Отец хотел было промолчать, но, увидев, что молчание затягивается, проговорил негромко:
— Я-то знаю, да только…
— Что знаешь? — повернулась к нему настоятельница.
— Почему он это делает…
— Почему?
— Не в силах не делать, вот почему!
— Совсем ни к чему эти твои слова! Не в силах по-другому делать — это еще не причина. Но я спрашиваю о цели… Впрочем… я бы хотела знать, почему он по-другому не может.

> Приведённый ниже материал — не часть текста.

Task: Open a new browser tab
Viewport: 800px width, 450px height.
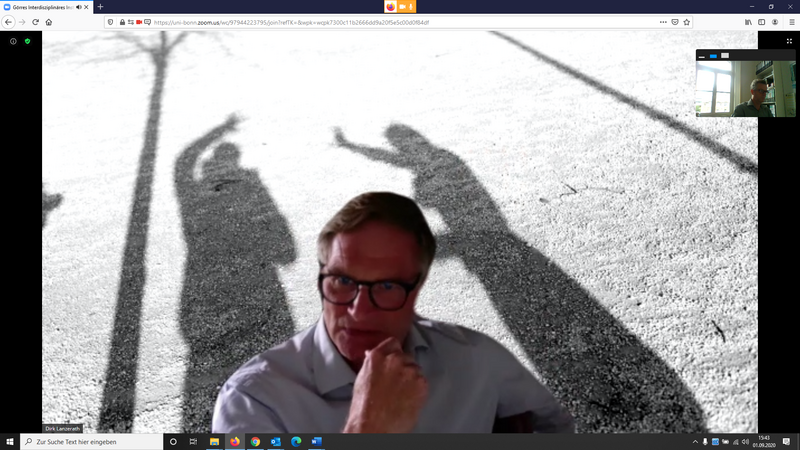Action: click(100, 7)
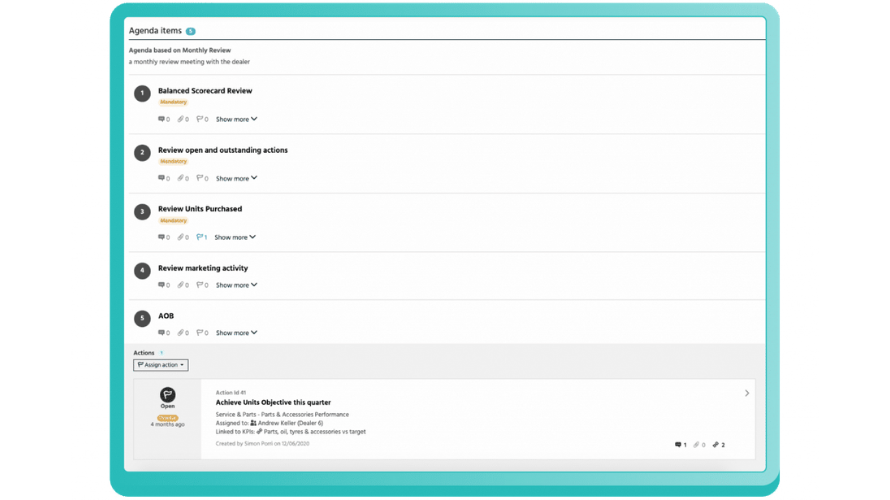Click Review marketing activity agenda title
The height and width of the screenshot is (500, 890).
203,268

— А почему, скажи мне, церковь проповедует: «Не убий! Не укради! Не лжесвидетельствуй! Не прелюбы сотвори! Почитай отца твоего и мать», — спросил Магали Зарандиа, а я: «От Марка, десять, девятнадцать».
— Твердости нравов ради, возвеличения любви ради, ради искоренения зла в человеке…
— А зачем это нужно? — спросил Дата Туташхиа.
— Кто зол — тот народу своему враг, он изничтожает и растлевает свой народ. А добрый — это сила, которая народ объединяет и споспешествует его величию, он — защитник народа. От злого не жди любви ни к народу, ни к родной земле. Сердце его алчно, а дух себялюбив. Тот же, кто высок духом, долгом своим почитает действовать на благо отчизны, народа и ближнего своего, а придет час, он и жизнь свою принесет на этот алтарь. Вот зачем нужны заветы нашей церкви! — Настоятельница говорила очень горячо.
— Выходит, преданность отчизне и самоотречение — удел одних лишь благородных людей, — сказал Магали Зарандиа. — Но ведь в сражении гибнут и дурные люди?
— Их гонят — они и гибнут. Один суда боится, другой — пули в спину. — Евфимия подняла руку. Я не успела вдуматься ни в вопрос Магали, ни в ответ настоятельницы, и сказала первое, что пришло в голову:
— «Ибо много званых, но мало избранных». От Луки, четырнадцать, двадцать четыре.
— Строго судите, матушка! И тот сын своей земли, кого позвала она исполнить свой долг, и он пошел, и погиб за нее. Вот так-то бы лучше сказать! — возразил Магали Зарандиа.
— Народ и отечество… А как ты, мать, нас учила? — повернулся к Тамар Зарандиа.